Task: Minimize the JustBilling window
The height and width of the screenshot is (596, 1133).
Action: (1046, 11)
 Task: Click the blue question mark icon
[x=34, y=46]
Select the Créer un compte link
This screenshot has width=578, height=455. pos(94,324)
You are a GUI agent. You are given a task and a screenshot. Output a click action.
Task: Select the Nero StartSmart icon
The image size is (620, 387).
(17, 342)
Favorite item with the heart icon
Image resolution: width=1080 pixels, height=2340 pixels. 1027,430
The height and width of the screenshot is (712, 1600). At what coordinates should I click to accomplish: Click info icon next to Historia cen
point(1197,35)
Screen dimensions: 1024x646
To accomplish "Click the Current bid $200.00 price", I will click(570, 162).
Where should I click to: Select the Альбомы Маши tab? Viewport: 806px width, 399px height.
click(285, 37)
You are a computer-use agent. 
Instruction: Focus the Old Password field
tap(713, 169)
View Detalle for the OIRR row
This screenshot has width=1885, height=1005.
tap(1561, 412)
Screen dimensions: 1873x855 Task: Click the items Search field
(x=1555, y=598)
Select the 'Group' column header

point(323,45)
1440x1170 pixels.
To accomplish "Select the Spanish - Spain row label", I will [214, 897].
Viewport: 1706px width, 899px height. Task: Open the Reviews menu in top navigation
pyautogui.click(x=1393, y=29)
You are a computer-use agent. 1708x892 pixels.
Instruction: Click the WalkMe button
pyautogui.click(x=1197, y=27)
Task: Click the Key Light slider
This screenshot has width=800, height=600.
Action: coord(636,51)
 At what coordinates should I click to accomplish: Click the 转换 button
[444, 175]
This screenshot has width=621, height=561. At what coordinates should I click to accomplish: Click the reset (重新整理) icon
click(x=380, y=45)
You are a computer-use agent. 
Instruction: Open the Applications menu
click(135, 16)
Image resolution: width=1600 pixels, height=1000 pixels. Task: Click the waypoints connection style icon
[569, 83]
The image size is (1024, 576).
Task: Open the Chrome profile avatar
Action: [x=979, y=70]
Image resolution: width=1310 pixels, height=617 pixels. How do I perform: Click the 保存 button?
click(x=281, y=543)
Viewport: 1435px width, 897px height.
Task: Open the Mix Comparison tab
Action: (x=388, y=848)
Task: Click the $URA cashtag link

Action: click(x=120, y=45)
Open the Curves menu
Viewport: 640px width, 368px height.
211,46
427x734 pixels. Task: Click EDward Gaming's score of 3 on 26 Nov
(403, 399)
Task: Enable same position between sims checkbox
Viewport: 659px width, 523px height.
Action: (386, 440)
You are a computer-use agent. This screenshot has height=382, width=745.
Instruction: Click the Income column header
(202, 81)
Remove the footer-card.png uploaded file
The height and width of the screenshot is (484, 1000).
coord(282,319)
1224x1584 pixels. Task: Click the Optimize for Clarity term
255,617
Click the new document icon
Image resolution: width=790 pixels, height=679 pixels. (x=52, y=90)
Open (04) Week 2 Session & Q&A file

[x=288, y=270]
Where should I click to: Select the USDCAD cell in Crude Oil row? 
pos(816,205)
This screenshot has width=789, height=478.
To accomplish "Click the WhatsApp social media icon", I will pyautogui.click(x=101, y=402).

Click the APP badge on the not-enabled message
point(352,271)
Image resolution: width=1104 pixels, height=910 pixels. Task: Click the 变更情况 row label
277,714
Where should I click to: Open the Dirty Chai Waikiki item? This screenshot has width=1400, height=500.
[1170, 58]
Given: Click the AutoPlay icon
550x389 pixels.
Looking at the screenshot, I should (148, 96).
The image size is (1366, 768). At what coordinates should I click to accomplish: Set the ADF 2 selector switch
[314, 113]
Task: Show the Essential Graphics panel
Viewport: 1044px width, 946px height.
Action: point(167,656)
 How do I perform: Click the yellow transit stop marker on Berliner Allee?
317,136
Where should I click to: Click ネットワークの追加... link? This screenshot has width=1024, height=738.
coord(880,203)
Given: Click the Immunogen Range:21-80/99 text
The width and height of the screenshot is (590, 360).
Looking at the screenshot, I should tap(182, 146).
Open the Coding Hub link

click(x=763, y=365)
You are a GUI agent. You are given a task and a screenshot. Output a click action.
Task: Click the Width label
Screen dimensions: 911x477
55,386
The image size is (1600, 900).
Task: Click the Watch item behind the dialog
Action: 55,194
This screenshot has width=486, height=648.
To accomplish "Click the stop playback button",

◆ ACTIVITY: Check every line of the records above for the string "will". Copy those that hold it.

◆ TASK ANSWER:
To accomplish "Click the Current bid $200.00 price", I will click(570, 162).
To accomplish "Select the Spanish - Spain row label", I will [214, 897].
To accomplish "Click the WhatsApp social media icon", I will pyautogui.click(x=101, y=402).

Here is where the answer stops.